A blackout, or staleness, period has slowed Latin America’s corporate bond market, giving issuers a chance to ready their Q4 financials, DCM sources have said.

And after last week’s sell-off of US Treasuries, the region’s credits will welcome the opportunity to reassess their debt raising plans for 2018. “This blackout period came at a good time,” one banker said.

Despite four credits tackling last week’s market volatility, Peru’s Camposol opted not to sell bonds. The agribusiness had sought up to $300m from the cross-border bond space to fund a tender offer for any and all of the $147.4m it has in outstanding 10.5% 2021 bonds.

“I think [Camposol] could have come if they wanted to but they can always do the LM in a few months time,” a second DCM banker said of Camposol’s buyback.

Camposol on Tuesday then shelved the tender offer, effectively culling any chance of a new debt issue in the immediate-term. Talks of a bond sale emerged after the agribusiness halted IPO plans. An equity offering could still emerge at a later date, ECM sources have said.

Bank of America Merrill Lynch was the sole bookrunner for the planned bond sale. The US investment bank was also part of the deal team involved in Camposol’s IPO.

Risky business

With a number of federal elections throughout the region slated for this year, issuers risk issuing debt amid political volatility, a second banker said.

Last week, Mexico’s Unifin braved choppy market conditions because it may face a reluctant investor base after the blackout period, the second banker said. In addition to the country’s upcoming election, the uncertainty surrounding the future of NAFTA will impact credit spreads and the cost of capital, forcing some Mexican issuers to tap investors in the early stages of 2018.

The financial services firm raised $300m in 7.375% 2026 non-call four paper.

Likely interest rate hikes from the US Federal Reserve later this year will also impact the cost of raising debt and thus, corporate treasurers’ decision making. In Mexico’s case, its central bank got ahead of its US counterpart and raised rates by 25bp to 7.5%.

Banxico said in its accompanying statement last week that inflationary pressures and the need to keep apace with the Fed guided its decision to hike interest rates.

Sovereign flurry

While corporates prepare and reassess with their revised financials in hand, sovereigns are largely expected to fill the void. Paraguay and El Salvador are candidates with funding requirements.

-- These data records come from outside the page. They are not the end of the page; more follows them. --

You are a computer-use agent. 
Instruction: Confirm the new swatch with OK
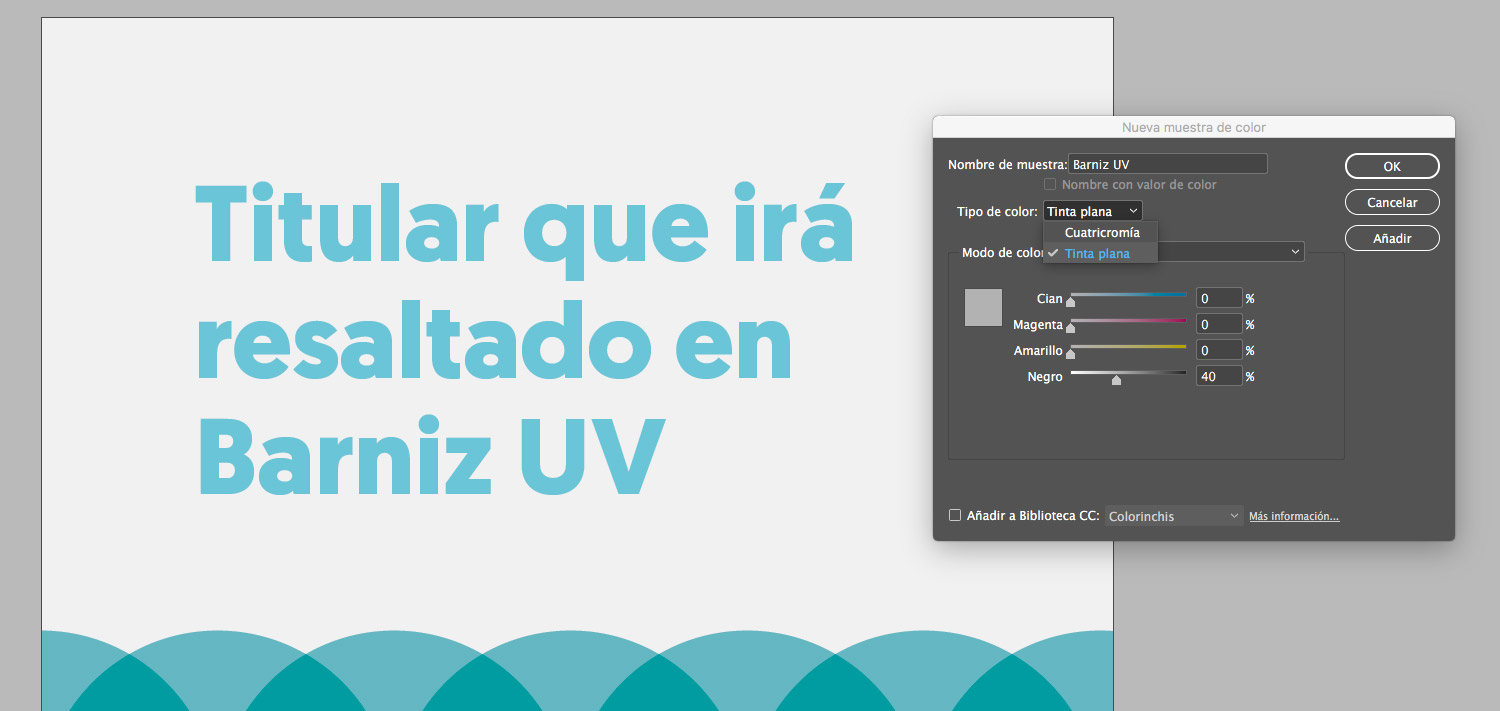[1392, 166]
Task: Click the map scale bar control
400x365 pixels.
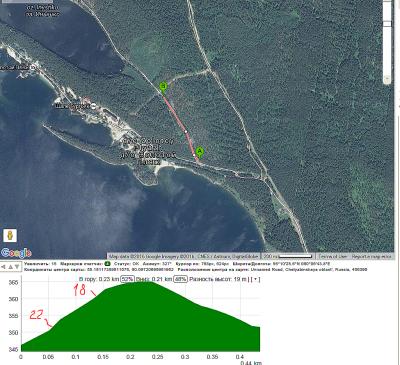Action: pyautogui.click(x=289, y=256)
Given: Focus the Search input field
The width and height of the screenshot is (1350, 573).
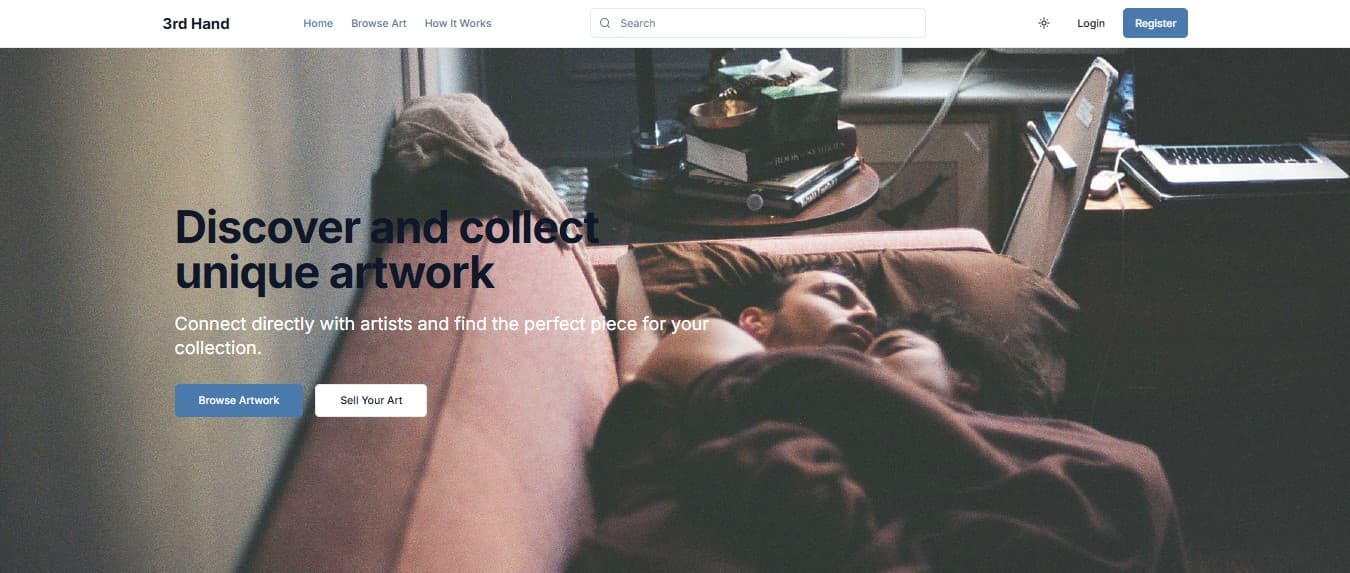Looking at the screenshot, I should coord(758,23).
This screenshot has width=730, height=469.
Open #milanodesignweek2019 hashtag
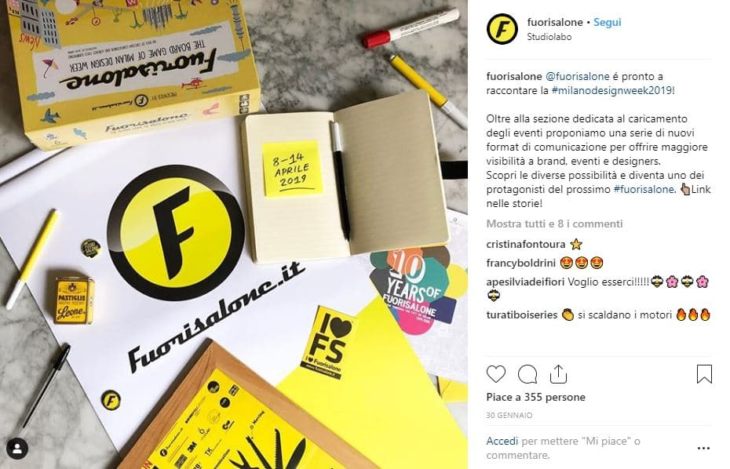[x=612, y=90]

Paraguay seeks as much as $600m in cross-border bonds this month to shore up external financing needs before its own presidential election in April.

El Salvador’s government got the green light to print $500m in the bond market this year. Sources previously told LatinFinance that officials need funds for $800m it has in December 2019 principal bond payments. The Central American sovereign issuer also has congressional elections this March and presidential elections in February 2019.

Oil-exporting Colombia, however, simmered talks of a cross-border bond sale in the immediate-term, according to DCM sources. The sovereign issuer is assesing multilateral loans to meet its $2bn in 2018 external funding needs.

Like several of its neighbors, 2018 is an election year for Colombia. Left-wing Gustavo Petro and his Progressivists Movement Party currently lead the polls in Colombia with 23% of intended votes, according to a February 8 poll. Former Medellin Mayor Sergio Fajardo is in second place with 18% and former Vice President German Vargas Lleras is third with 10%.

“Investors are beginning to pay attention and things do not look great,” a bond buyer said this week.

A second buyside source said Colombia’s budget deficit, along with its ratings downgrade, may have also contributed to the sovereign’s decision to steer clear of the cross-border bond market.

“With this in mind, and the elections coming up, it is probably a wise decision to stay away if they can,” he added.

The first round vote is in May followed by a run-off in June.

In December, S&P Global Ratings downgraded Colombia to BBB- from BBB, citing weaker than expected growth and a high level of external debt.